The cohort of patients with hearing impairment (109 females and 111 males from 1 year to 70 years old at the time of investigation) includes 220 Tuvinians from 184 unrelated families living in the Tyva Republic (Southern Siberia, Russia). In total, 76 patients were urban residents (mainly from town Kyzyl) and 144 were rural residents from numerous small settlements located in different areas of the Tyva Republic. The genomic DNA samples of patients were collected from 2010 to 2018. Thorough analysis of pedigrees and family histories of patients was performed. The examined cohort of patients included 140 single/sporadic (the only affected individual in family) and 80 familial (two or more affected family members) HL cases. Hearing status of parents was ascertained for 210 patients: 186 (88.6%) patients have both normal hearing parents (mating N x N), 9 patients (4.3%) have one deaf and another normal hearing parents (mating D x N), 15 (7.1%) patients were descendants of assortative matings (both deaf parents, mating D x D), 10 of which could be considered, according to [26], as non-complementary matings (noncomp. mating D x D) that is, the families with both deaf parents and all deaf siblings presumably having the same genetic cause of HL.
Hearing status of affected individuals was evaluated by otoscopic and pure-tone audiometry examinations that patients underwent at different times in the specialized audiological services located in town Kyzyl. Severity of hearing loss was defined as mild (25–40 dB), moderate (41–70 dB), severe (71–90 dB) or profound (above 90 dB). The majority of examined patients (210 subjects) suffered from congenital or early onset bilateral severe-to-profound HL, nine patients have moderate HL, and one patient – unilateral severe HL. Other concomitant information was collected from local unspecialized medical services and by direct interview with the patients and their relatives.

2.2. Control Sample

The ethnically matched control sample comprises 157 unrelated Tuvinians from different regions of the Tyva Republic (84 females and 73 males, aged from 10 to 73 years old). None of them were registered by the audiological services and had no complaints of hearing impairments.

2.3. Ethics Statement

Written informed consent was obtained from all individuals or their legal guardians before they participated in the study. The study was conducted in accordance with the Declaration of Helsinki, and the protocol was approved by the Bioethics Commission at the Institute of Cytology and Genetics SB RAS, Novosibirsk, Russia (Protocol No. 9, 24 April 2012).

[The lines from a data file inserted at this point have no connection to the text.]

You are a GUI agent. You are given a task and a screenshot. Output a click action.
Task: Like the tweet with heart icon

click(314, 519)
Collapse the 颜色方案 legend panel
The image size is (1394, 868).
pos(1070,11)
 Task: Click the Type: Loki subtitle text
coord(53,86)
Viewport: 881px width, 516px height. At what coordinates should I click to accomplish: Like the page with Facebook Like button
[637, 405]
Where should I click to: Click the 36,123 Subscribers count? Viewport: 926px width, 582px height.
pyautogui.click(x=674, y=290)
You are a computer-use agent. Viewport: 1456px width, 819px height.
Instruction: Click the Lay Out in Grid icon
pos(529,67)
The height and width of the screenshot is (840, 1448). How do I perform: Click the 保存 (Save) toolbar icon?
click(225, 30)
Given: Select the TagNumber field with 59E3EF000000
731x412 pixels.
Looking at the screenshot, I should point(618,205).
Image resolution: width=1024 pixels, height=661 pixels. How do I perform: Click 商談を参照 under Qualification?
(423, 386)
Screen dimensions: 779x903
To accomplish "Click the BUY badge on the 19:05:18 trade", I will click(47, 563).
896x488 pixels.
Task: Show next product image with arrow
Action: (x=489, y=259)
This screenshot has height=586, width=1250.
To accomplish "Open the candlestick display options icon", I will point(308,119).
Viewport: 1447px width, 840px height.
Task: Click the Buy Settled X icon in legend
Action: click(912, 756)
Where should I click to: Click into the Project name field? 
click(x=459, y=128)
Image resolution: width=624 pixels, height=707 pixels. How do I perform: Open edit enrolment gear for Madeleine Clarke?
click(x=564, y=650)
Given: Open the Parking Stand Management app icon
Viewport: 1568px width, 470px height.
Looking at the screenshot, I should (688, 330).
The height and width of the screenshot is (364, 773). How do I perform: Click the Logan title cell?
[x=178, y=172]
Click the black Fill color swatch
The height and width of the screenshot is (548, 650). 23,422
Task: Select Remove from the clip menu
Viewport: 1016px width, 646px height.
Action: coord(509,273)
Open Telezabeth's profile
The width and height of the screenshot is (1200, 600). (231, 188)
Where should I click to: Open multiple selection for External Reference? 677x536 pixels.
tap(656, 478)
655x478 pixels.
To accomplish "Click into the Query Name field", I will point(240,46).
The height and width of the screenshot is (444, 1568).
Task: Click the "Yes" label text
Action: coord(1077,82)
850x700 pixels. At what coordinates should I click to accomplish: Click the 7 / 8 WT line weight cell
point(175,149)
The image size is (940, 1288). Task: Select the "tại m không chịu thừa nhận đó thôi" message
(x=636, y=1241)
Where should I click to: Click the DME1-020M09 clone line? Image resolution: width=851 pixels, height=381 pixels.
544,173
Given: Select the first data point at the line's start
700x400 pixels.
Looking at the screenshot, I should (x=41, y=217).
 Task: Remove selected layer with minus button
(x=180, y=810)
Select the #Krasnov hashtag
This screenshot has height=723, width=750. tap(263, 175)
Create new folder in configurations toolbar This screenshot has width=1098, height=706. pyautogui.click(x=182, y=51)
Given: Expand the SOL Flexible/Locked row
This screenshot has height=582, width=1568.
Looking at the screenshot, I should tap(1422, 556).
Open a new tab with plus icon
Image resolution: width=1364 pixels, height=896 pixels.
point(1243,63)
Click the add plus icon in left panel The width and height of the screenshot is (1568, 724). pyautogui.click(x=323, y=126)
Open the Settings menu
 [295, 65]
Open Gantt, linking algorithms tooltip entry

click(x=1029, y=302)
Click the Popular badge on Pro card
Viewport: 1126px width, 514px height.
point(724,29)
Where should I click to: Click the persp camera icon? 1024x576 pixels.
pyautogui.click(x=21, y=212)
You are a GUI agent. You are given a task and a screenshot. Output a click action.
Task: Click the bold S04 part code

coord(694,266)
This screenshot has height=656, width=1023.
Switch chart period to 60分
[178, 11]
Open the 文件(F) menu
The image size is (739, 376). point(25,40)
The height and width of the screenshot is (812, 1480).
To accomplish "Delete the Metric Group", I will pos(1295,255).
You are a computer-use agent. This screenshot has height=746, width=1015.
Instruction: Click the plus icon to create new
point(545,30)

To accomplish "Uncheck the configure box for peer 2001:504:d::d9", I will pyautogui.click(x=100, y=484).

2.4. Mutation Analysis of the GJB2 Gene

Genomic DNA was isolated from the buffy coat fraction of blood by a standard phenol-chloroform extraction method. The GJB2 coding region encompassing exon 2 and the non-coding GJB2 region (exon 1 with flanking regions) were amplified in all patients and controls. Primer pairs designed to amplify corresponding PCR products and also used for Sanger sequencing are presented in Table 1. The PCR products were purified by sorption on Agencourt Ampure XP (Beckman Coulter, Indianapolis, IN, USA) and subjected to Sanger sequencing using a BigDye Terminator V.3.1 Cycle Sequencing Kit (Applied Biosystems, Waltham, MA, USA) with subsequent unincorporated dye removal by the Sephadex G-50 gel filtration (GE Healthcare, Chicago, IL, USA). The Sanger products were analyzed on an ABI 3130XL Genetic Analyzer (Applied Biosystems) in the SB RAS Genomics Core Facility (Institute of Chemical Biology and Fundamental Medicine SB RAS, Novosibirsk, Russia). The DNA sequence variations were identified by comparison with the GJB2 gene reference sequence NG_008358.1 (https://www.ncbi.nlm.nih.gov/nuccore/NG_008358.1). Screening of common large deletion GJB6-D13S1830 (~309 kb) was performed according to [27,28] only for the group of patients with monoallelic GJB2 recessive mutations. In this group of patients, we also sequenced a region of about 0.7 kb immediately upstream of GJB2 exon 1 which includes the GJB2 basal promoter using primers PF1, PF2, and PR1 as previously described [29] (Table 1).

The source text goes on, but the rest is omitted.